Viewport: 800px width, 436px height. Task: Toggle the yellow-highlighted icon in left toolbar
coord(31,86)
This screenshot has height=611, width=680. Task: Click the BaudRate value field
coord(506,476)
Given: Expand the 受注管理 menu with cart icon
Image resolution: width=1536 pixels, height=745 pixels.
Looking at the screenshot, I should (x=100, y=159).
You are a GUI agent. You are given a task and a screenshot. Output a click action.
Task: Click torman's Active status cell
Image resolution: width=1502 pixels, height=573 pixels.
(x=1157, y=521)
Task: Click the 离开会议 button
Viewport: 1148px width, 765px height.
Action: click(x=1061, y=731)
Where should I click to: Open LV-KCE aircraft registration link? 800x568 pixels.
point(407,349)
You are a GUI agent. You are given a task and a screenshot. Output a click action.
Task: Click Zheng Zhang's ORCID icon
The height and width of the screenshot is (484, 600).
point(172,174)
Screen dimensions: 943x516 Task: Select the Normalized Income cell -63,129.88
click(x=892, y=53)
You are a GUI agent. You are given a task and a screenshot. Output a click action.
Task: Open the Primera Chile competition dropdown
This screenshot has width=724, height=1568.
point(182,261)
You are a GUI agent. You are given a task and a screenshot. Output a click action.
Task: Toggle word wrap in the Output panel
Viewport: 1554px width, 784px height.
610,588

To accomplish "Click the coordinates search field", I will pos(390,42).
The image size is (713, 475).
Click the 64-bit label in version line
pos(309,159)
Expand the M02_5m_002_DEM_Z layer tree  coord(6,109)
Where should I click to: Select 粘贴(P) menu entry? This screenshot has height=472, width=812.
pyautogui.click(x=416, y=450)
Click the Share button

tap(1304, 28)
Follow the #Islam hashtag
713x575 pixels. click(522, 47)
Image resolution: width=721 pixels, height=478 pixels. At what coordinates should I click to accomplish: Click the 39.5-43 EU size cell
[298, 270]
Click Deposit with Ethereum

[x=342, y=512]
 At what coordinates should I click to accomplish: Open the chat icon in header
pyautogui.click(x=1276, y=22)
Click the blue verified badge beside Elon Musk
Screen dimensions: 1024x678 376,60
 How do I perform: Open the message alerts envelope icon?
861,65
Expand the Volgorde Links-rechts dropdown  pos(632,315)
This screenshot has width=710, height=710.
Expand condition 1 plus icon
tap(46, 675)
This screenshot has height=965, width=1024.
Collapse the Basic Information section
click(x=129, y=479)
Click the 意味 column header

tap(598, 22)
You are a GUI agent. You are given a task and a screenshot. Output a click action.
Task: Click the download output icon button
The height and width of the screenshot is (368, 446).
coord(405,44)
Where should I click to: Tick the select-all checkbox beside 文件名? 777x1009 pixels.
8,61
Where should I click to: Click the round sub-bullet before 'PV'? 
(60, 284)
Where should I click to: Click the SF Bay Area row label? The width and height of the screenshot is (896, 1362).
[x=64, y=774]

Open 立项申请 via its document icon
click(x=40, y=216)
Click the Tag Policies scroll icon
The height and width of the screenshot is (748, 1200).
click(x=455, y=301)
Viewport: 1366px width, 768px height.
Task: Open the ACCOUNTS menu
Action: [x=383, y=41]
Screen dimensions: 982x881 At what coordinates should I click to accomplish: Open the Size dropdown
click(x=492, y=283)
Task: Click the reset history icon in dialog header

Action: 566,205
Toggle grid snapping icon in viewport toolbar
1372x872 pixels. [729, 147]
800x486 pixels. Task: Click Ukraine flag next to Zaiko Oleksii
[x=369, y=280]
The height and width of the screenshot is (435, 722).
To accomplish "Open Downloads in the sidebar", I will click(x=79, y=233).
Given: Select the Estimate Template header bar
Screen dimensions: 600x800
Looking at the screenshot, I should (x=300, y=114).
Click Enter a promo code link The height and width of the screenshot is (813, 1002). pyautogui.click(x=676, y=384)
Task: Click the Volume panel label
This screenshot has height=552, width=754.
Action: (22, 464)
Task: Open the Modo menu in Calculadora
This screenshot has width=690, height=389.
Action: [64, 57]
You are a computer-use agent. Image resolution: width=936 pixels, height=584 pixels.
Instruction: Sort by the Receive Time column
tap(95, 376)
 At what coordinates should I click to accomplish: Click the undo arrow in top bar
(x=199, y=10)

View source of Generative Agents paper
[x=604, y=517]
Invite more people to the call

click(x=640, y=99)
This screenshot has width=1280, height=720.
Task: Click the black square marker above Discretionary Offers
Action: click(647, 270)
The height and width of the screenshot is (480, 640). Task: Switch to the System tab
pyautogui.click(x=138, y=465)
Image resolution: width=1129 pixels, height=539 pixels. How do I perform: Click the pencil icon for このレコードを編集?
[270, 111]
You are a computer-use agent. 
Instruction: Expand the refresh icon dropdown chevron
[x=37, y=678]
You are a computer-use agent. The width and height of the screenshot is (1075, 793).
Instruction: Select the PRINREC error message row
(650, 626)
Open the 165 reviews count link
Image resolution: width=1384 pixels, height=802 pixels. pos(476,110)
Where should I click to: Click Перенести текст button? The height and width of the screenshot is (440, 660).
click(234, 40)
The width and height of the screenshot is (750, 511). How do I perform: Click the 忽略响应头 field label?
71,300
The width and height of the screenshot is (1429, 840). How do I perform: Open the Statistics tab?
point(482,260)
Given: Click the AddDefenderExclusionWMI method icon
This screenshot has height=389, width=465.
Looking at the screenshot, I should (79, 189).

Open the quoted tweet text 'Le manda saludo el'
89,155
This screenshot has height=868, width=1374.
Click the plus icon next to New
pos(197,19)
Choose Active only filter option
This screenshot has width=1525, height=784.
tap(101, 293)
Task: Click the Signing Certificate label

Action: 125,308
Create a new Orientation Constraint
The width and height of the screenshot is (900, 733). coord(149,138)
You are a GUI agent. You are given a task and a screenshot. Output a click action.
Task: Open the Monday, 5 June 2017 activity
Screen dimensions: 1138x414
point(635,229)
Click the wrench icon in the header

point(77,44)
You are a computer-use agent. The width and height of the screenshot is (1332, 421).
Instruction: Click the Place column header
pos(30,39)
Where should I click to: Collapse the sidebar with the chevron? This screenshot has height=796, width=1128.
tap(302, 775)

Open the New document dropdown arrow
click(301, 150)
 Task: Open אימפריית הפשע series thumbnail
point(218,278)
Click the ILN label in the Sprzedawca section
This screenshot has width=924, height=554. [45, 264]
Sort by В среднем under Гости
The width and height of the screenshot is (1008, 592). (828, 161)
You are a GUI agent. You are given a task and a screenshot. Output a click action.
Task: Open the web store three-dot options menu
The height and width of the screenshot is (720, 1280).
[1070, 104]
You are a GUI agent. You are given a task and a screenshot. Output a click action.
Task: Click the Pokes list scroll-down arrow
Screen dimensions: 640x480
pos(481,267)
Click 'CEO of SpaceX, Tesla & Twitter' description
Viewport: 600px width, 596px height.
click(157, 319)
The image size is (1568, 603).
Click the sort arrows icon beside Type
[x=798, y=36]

● ● ● ● ● ● ●

§ Task brief
Word for word, write out each of the records above.

§ Your response
Viewport: 800px width, 436px height. Task: Toggle the yellow-highlighted icon in left toolbar
coord(31,86)
This screenshot has height=611, width=680. Task: Click the BaudRate value field
coord(506,476)
Given: Expand the 受注管理 menu with cart icon
Image resolution: width=1536 pixels, height=745 pixels.
Looking at the screenshot, I should (x=100, y=159).
You are a GUI agent. You are given a task and a screenshot. Output a click action.
Task: Click torman's Active status cell
Image resolution: width=1502 pixels, height=573 pixels.
(x=1157, y=521)
Task: Click the 离开会议 button
Viewport: 1148px width, 765px height.
Action: click(x=1061, y=731)
Where should I click to: Open LV-KCE aircraft registration link? 800x568 pixels.
point(407,349)
You are a GUI agent. You are given a task and a screenshot. Output a click action.
Task: Click Zheng Zhang's ORCID icon
The height and width of the screenshot is (484, 600).
point(172,174)
Screen dimensions: 943x516 Task: Select the Normalized Income cell -63,129.88
click(x=892, y=53)
You are a GUI agent. You are given a task and a screenshot. Output a click action.
Task: Open the Primera Chile competition dropdown
This screenshot has width=724, height=1568.
point(182,261)
You are a GUI agent. You are given a task and a screenshot. Output a click action.
Task: Toggle word wrap in the Output panel
Viewport: 1554px width, 784px height.
610,588

To accomplish "Click the coordinates search field", I will pos(390,42).
The image size is (713, 475).
Click the 64-bit label in version line
pos(309,159)
Expand the M02_5m_002_DEM_Z layer tree  coord(6,109)
Where should I click to: Select 粘贴(P) menu entry? This screenshot has height=472, width=812.
pyautogui.click(x=416, y=450)
Click the Share button

tap(1304, 28)
Follow the #Islam hashtag
713x575 pixels. click(522, 47)
Image resolution: width=721 pixels, height=478 pixels. At what coordinates should I click to accomplish: Click the 39.5-43 EU size cell
[298, 270]
Click Deposit with Ethereum

[x=342, y=512]
 At what coordinates should I click to accomplish: Open the chat icon in header
pyautogui.click(x=1276, y=22)
Click the blue verified badge beside Elon Musk
Screen dimensions: 1024x678 376,60
 How do I perform: Open the message alerts envelope icon?
861,65
Expand the Volgorde Links-rechts dropdown  pos(632,315)
This screenshot has width=710, height=710.
Expand condition 1 plus icon
tap(46, 675)
This screenshot has height=965, width=1024.
Collapse the Basic Information section
click(x=129, y=479)
Click the 意味 column header

tap(598, 22)
You are a GUI agent. You are given a task and a screenshot. Output a click action.
Task: Click the download output icon button
The height and width of the screenshot is (368, 446).
coord(405,44)
Where should I click to: Tick the select-all checkbox beside 文件名? 777x1009 pixels.
8,61
Where should I click to: Click the round sub-bullet before 'PV'? 
(60, 284)
Where should I click to: Click the SF Bay Area row label? The width and height of the screenshot is (896, 1362).
[x=64, y=774]

Open 立项申请 via its document icon
click(x=40, y=216)
Click the Tag Policies scroll icon
The height and width of the screenshot is (748, 1200).
click(x=455, y=301)
Viewport: 1366px width, 768px height.
Task: Open the ACCOUNTS menu
Action: [x=383, y=41]
Screen dimensions: 982x881 At what coordinates should I click to accomplish: Open the Size dropdown
click(x=492, y=283)
Task: Click the reset history icon in dialog header

Action: 566,205
Toggle grid snapping icon in viewport toolbar
1372x872 pixels. [729, 147]
800x486 pixels. Task: Click Ukraine flag next to Zaiko Oleksii
[x=369, y=280]
The height and width of the screenshot is (435, 722).
To accomplish "Open Downloads in the sidebar", I will click(x=79, y=233).
Given: Select the Estimate Template header bar
Screen dimensions: 600x800
Looking at the screenshot, I should (x=300, y=114).
Click Enter a promo code link The height and width of the screenshot is (813, 1002). pyautogui.click(x=676, y=384)
Task: Click the Volume panel label
This screenshot has height=552, width=754.
Action: (22, 464)
Task: Open the Modo menu in Calculadora
This screenshot has width=690, height=389.
Action: [64, 57]
You are a computer-use agent. Image resolution: width=936 pixels, height=584 pixels.
Instruction: Sort by the Receive Time column
tap(95, 376)
 At what coordinates should I click to accomplish: Click the undo arrow in top bar
(x=199, y=10)

View source of Generative Agents paper
[x=604, y=517]
Invite more people to the call

click(x=640, y=99)
This screenshot has width=1280, height=720.
Task: Click the black square marker above Discretionary Offers
Action: click(647, 270)
The height and width of the screenshot is (480, 640). Task: Switch to the System tab
pyautogui.click(x=138, y=465)
Image resolution: width=1129 pixels, height=539 pixels. How do I perform: Click the pencil icon for このレコードを編集?
[270, 111]
You are a computer-use agent. 
Instruction: Expand the refresh icon dropdown chevron
[x=37, y=678]
You are a computer-use agent. The width and height of the screenshot is (1075, 793).
Instruction: Select the PRINREC error message row
(650, 626)
Open the 165 reviews count link
Image resolution: width=1384 pixels, height=802 pixels. pos(476,110)
Where should I click to: Click Перенести текст button? The height and width of the screenshot is (440, 660).
click(234, 40)
The width and height of the screenshot is (750, 511). How do I perform: Click the 忽略响应头 field label?
71,300
The width and height of the screenshot is (1429, 840). How do I perform: Open the Statistics tab?
point(482,260)
Given: Click the AddDefenderExclusionWMI method icon
This screenshot has height=389, width=465.
Looking at the screenshot, I should (79, 189).

Open the quoted tweet text 'Le manda saludo el'
89,155
This screenshot has height=868, width=1374.
Click the plus icon next to New
pos(197,19)
Choose Active only filter option
This screenshot has width=1525, height=784.
tap(101, 293)
Task: Click the Signing Certificate label

Action: 125,308
Create a new Orientation Constraint
The width and height of the screenshot is (900, 733). coord(149,138)
You are a GUI agent. You are given a task and a screenshot. Output a click action.
Task: Open the Monday, 5 June 2017 activity
Screen dimensions: 1138x414
point(635,229)
Click the wrench icon in the header

point(77,44)
You are a computer-use agent. The width and height of the screenshot is (1332, 421).
Instruction: Click the Place column header
pos(30,39)
Where should I click to: Collapse the sidebar with the chevron? This screenshot has height=796, width=1128.
tap(302, 775)

Open the New document dropdown arrow
click(301, 150)
 Task: Open אימפריית הפשע series thumbnail
point(218,278)
Click the ILN label in the Sprzedawca section
This screenshot has width=924, height=554. [45, 264]
Sort by В среднем under Гости
The width and height of the screenshot is (1008, 592). (828, 161)
You are a GUI agent. You are given a task and a screenshot. Output a click action.
Task: Open the web store three-dot options menu
The height and width of the screenshot is (720, 1280).
[1070, 104]
You are a GUI agent. You are given a task and a screenshot. Output a click action.
Task: Click the Pokes list scroll-down arrow
Screen dimensions: 640x480
pos(481,267)
Click 'CEO of SpaceX, Tesla & Twitter' description
Viewport: 600px width, 596px height.
click(157, 319)
The image size is (1568, 603).
Click the sort arrows icon beside Type
[x=798, y=36]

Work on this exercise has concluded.